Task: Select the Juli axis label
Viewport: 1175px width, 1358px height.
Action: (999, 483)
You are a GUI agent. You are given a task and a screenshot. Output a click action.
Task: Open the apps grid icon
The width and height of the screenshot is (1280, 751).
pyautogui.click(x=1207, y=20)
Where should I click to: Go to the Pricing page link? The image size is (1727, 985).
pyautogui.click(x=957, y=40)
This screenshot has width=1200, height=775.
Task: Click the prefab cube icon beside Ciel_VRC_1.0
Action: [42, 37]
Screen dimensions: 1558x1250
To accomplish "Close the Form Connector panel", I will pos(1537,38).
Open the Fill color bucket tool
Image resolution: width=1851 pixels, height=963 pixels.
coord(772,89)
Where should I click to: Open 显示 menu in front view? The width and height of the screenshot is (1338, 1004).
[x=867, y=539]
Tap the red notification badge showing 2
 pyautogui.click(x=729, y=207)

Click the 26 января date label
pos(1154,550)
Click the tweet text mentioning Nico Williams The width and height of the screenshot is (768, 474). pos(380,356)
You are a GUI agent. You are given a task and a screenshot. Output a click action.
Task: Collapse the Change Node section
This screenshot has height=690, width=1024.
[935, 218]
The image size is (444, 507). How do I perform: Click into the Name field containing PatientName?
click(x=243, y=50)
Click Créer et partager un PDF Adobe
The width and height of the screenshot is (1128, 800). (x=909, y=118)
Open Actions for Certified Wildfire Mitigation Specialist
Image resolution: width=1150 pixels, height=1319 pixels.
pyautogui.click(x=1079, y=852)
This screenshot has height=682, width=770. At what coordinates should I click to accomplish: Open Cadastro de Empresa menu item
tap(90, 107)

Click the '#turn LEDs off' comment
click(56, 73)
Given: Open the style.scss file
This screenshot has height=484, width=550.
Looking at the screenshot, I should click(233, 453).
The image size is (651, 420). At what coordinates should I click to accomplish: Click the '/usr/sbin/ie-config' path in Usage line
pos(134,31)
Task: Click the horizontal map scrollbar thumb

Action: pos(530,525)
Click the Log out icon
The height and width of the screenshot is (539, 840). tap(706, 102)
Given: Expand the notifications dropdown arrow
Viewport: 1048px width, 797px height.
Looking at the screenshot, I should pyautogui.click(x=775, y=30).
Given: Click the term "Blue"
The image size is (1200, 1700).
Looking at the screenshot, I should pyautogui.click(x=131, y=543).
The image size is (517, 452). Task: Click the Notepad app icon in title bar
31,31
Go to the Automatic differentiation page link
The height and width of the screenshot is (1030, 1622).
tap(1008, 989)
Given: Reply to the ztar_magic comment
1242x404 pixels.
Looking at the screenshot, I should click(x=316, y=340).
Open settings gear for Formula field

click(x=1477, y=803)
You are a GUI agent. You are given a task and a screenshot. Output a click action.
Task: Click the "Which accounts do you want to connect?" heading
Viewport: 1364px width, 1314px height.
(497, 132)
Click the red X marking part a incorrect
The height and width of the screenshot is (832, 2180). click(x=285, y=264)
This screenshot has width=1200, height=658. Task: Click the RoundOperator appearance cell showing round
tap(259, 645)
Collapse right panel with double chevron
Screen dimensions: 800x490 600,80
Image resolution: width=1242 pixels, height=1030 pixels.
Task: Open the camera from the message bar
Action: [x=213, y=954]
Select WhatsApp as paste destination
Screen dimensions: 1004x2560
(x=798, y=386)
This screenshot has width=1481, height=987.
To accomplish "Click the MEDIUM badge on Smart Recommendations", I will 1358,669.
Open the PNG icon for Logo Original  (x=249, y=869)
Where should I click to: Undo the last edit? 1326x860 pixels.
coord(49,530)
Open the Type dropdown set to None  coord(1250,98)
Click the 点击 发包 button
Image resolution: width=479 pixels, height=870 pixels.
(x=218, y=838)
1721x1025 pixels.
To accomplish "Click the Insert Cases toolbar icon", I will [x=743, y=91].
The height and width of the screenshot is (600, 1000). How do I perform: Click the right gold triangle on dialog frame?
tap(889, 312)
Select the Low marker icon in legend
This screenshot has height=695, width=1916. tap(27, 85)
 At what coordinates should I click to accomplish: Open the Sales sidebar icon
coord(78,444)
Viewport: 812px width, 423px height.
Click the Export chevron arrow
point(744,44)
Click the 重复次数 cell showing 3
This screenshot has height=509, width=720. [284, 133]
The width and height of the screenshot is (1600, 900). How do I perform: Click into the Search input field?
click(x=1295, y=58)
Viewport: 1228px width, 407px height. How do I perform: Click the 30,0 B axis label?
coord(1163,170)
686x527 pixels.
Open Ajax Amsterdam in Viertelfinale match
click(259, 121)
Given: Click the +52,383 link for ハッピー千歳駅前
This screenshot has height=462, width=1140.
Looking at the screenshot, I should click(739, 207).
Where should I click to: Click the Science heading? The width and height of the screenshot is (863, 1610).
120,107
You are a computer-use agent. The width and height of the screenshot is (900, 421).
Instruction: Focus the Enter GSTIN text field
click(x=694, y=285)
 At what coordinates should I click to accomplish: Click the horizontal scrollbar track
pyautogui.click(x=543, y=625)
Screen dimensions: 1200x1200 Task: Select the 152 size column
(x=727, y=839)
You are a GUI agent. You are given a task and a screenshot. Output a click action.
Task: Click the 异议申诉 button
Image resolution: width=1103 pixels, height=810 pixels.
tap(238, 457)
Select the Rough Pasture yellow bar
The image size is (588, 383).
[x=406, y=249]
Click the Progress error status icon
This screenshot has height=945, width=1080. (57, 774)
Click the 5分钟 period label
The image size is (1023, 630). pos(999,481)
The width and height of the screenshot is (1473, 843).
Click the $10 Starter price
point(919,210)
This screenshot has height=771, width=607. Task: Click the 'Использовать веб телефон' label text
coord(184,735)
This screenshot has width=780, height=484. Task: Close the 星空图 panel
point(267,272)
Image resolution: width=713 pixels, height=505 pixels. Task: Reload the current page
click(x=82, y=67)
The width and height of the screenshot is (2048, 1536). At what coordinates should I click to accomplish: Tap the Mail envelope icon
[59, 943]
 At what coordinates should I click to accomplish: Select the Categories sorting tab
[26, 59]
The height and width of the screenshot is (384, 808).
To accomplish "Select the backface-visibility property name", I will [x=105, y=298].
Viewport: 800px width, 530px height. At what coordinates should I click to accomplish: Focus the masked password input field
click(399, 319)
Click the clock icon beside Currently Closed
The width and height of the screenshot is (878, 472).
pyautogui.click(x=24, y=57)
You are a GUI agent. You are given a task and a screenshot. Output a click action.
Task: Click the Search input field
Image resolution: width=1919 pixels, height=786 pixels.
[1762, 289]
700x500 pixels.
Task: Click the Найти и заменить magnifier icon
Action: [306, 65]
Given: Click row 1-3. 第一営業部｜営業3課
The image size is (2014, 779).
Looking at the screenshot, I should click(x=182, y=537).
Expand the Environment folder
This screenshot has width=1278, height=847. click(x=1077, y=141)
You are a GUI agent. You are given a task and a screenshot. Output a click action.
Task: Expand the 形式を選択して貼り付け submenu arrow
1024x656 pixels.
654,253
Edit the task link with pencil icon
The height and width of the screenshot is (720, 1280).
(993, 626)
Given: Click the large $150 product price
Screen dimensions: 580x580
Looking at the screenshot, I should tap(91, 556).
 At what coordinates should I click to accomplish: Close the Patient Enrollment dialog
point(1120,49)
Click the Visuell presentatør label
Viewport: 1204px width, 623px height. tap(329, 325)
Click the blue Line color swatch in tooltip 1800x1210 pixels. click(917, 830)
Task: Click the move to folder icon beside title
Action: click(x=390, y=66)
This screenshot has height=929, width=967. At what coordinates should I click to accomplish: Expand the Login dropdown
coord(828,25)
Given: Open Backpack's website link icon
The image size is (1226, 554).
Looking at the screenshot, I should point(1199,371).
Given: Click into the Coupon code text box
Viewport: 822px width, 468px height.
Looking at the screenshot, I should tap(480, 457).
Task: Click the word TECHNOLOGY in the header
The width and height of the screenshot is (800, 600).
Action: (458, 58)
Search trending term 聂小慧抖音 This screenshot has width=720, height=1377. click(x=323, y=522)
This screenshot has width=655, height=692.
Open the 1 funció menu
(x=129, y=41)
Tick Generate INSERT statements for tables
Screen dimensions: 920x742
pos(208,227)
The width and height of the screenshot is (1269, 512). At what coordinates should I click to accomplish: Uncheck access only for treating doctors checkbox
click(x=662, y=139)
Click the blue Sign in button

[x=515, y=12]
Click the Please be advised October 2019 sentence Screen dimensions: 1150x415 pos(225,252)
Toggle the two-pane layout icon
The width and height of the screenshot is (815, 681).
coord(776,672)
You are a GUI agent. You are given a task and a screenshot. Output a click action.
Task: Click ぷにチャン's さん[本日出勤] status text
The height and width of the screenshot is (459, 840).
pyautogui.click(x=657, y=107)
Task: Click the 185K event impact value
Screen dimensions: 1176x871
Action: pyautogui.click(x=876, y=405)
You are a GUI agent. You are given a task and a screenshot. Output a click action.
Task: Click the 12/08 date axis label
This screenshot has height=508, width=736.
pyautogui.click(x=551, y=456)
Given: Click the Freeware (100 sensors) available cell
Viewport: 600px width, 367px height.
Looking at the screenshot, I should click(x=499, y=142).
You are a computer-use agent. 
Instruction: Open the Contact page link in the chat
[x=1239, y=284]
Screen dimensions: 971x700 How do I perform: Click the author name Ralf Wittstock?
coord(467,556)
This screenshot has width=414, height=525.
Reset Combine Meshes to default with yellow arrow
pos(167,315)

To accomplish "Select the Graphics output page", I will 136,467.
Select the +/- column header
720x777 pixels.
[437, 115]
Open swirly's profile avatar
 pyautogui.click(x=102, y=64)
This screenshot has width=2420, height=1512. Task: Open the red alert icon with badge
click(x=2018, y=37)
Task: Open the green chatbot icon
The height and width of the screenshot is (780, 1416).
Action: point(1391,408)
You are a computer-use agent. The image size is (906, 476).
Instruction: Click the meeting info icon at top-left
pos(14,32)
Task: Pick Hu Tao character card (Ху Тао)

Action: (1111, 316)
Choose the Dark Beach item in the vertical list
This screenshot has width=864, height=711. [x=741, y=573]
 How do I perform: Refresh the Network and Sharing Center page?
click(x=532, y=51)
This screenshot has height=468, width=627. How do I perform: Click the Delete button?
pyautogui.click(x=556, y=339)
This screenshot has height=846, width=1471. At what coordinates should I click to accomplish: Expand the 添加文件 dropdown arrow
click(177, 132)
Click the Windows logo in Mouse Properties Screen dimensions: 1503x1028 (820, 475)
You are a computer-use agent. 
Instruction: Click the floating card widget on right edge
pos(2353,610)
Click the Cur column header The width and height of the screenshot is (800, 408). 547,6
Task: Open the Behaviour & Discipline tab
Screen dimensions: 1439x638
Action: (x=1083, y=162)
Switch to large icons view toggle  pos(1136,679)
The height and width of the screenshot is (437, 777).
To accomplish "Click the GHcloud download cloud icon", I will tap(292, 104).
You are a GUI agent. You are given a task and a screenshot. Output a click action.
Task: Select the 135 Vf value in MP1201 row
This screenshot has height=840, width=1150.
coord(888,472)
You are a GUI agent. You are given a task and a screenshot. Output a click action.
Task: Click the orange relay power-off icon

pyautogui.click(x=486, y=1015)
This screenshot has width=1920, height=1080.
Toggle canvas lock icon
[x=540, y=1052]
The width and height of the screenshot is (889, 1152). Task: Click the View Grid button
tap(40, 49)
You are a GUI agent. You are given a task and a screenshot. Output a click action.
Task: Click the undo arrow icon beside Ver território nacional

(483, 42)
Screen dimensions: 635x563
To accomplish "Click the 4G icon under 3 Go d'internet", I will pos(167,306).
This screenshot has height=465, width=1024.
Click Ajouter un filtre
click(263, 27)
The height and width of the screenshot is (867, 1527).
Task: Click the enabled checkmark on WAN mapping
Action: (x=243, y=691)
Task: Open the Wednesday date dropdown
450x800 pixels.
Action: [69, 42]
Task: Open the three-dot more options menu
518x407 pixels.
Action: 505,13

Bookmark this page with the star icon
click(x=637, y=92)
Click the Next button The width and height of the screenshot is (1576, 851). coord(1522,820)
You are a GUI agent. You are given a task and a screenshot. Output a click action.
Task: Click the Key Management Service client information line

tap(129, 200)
_ _ _ _ _ _ _
From the records, copy out each line that includes the string "computer".

# [RESPONSE TO THE TASK]
You are a computer-use agent. The width and height of the screenshot is (900, 421).
You are a computer-use agent. 
You are a computer-use agent. The image size is (906, 476).
You are a computer-use agent. 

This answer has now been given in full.